The following information is displayed:
- Container ID
- Image
- Created at
- Updated at
- Containerd namespace
- Labels
Performance metrics
Metric | Description | Granularity |
---|---|---|
CPU usage | The metrics include total CPU usage, kernel CPU usage, user CPU usage, and normalized CPU usage | 10 seconds |
CPU throttling | Throttling time and count | 10 seconds |
Memory usage | The metrics include total memory usage in bytes, resident set size in bytes, cache usage in bytes, total memory usage in percentage, and working set usage in percentage | 10 seconds |
Memory active | The amount of anonymous and cache active memory | 10 seconds |
Memory inactive | The amount of anonymous and cache inactive memory | 10 seconds |
Block IO | The amount of data, in bytes, that the monitored container writes to and reads from the block device | 10 seconds |
Derived performance metrics
You can view the following derived metrics on the Instana UI:
- CPU Total Normalized
- Memory Usage %
- Memory Working Set Usage %
Total Normalized CPU Usage
The CPU Total Normalized
metric is the normalized CPU usage of the container in percentage. The value can range from 0% to 100%. The metric is computed by using the following formula:
total_normalized_cpu_usage_percentage
= cpu_total_usage
/ cpu_limit
The cpu_limit
value depends on the configuration of the container that is deployed. The value of the total_normalized_cpu_usage_percentage
metric is not known if cpu_limit
is not specified in the configuration
of the container that is deployed.
Known limitations
The CPU Total Normalized
metric is supported only on systems that are using Control Group V1 (cgroupv1).
Memory Usage
The Memory Usage %
metric is the memory usage in percentage, including resident set size and file system cache usage. The metric is computed by using the following formula:
metric_usage_percentage
= memory_used
/ memory_limit
The value of the memory_limit
metric depends on the configuration of the container that is deployed. The value of the memory_used
metric is not known if memory_limit
is not specified in the configuration
of the container that is deployed.
Memory Working Set Usage
The Memory Working Set Usage %
is the memory usage in percentage excluding the file system cache. The metric is computed by using the following formula:
memory_working_set_usage_percentage
= (memory_used
- total_inactive_file
) / memory_limit
The memory_limit
value depends on the container's deployment configuration. The memory_working_set_usage_percentage
is not provided when memory_limit
is not specified in container's deployment configuration.
Known limitations
The Memory Working Set Usage %
metric is supported only on systems that are using Control Group V1 (cgroupv1).
Viewing container logs
Containerd log collection is supported for Containerd sensor 1.0.30 and later.

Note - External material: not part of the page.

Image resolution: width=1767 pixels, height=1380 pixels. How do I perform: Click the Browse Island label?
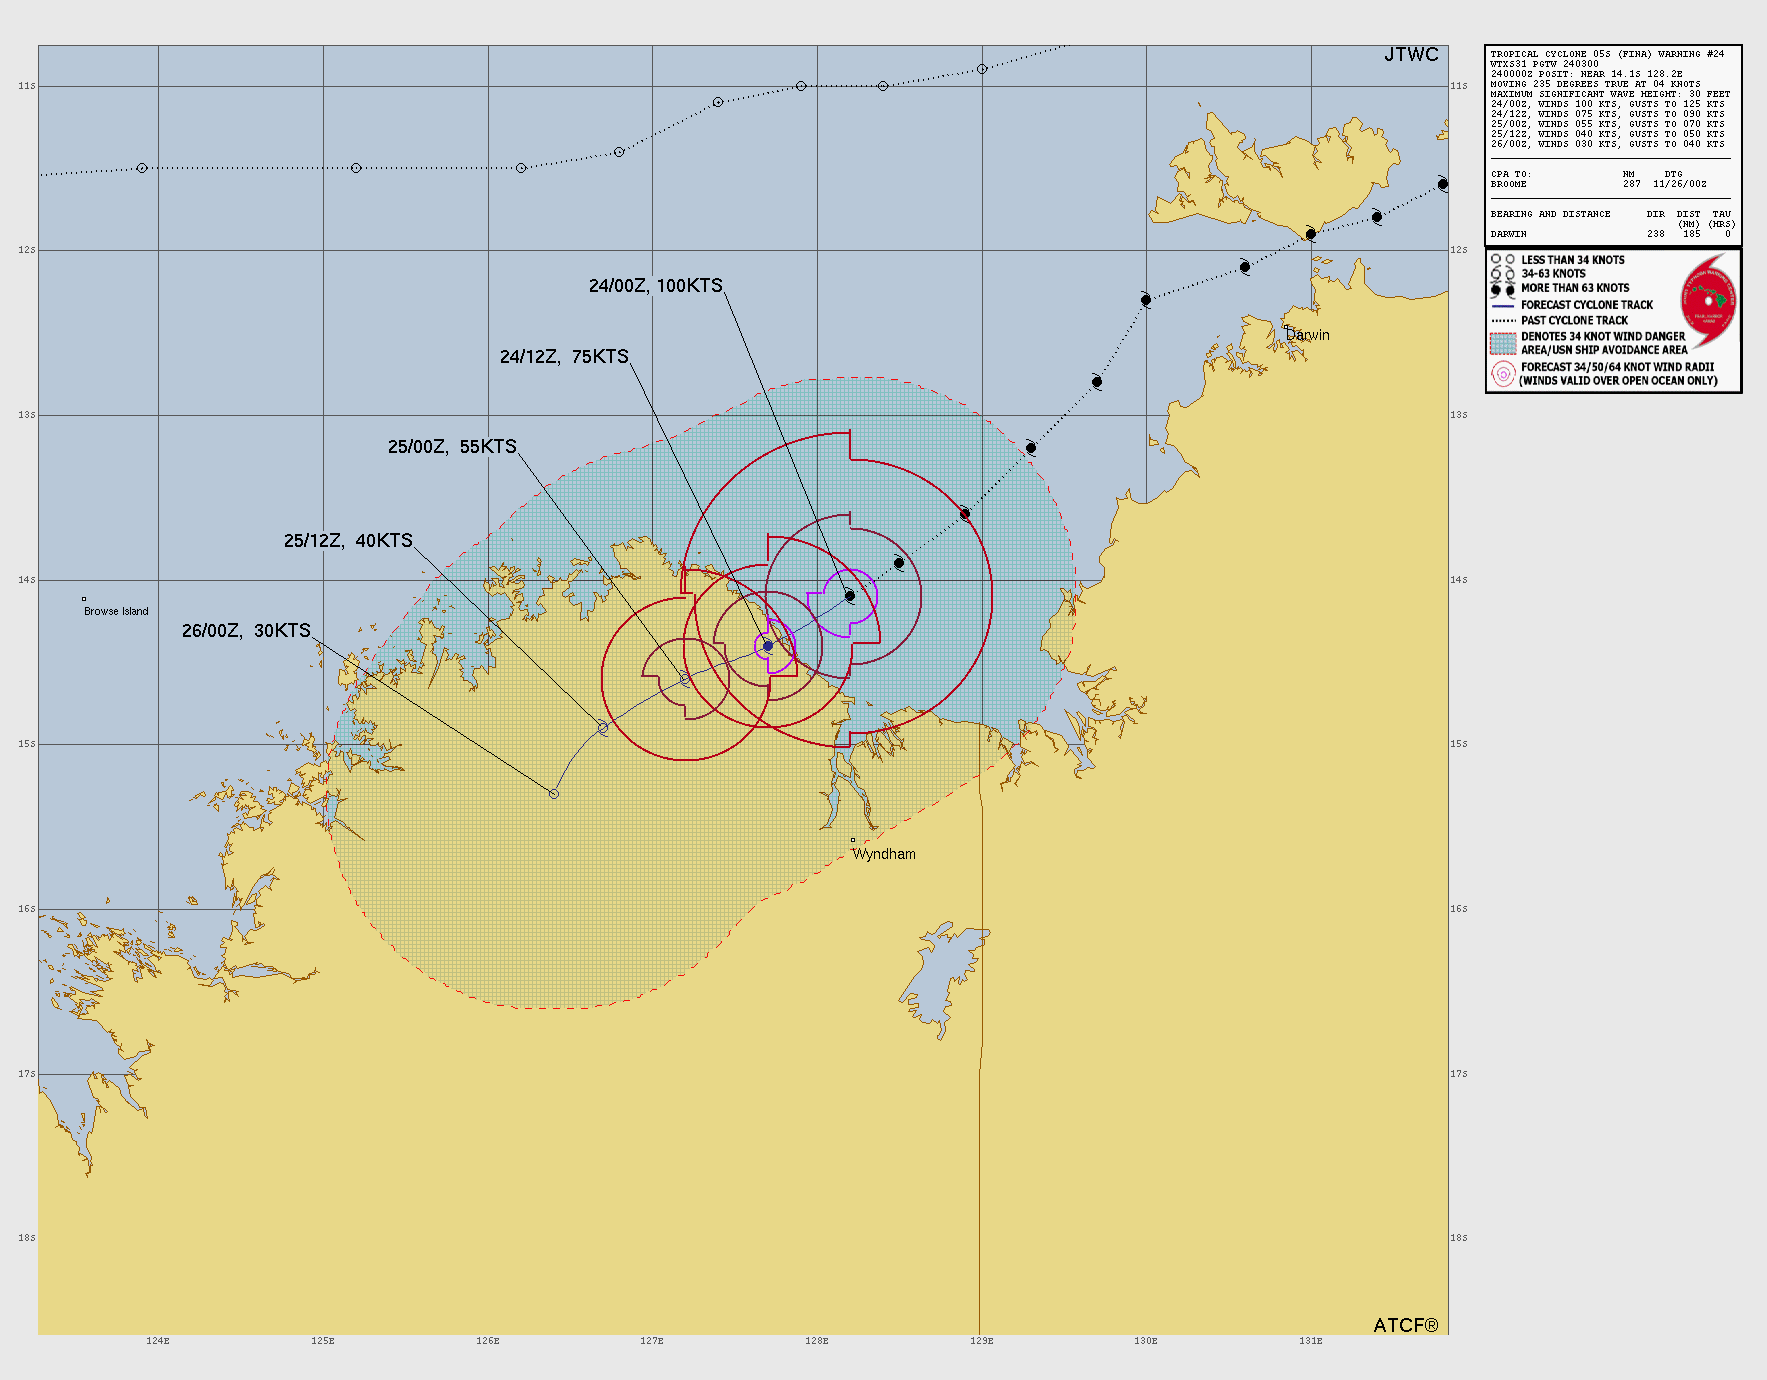(x=116, y=611)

When this feature is enabled, the Containerd sensor collects only the container logs that are written to a file because Instana currently supports only the default logging driver, which writes log entries to a file.
For example, in Kubernetes deployments, Containerd logs might be written to files in the /var/log/pods/{namespace}_{podName}_{podUID}/{containerName}
directory.
You can monitor the collected logs by clicking Analytics > Logs in the Instana UI and filter logs by using the "Container Snapshot Id" filter, which can filter both Docker and Containerd log messages.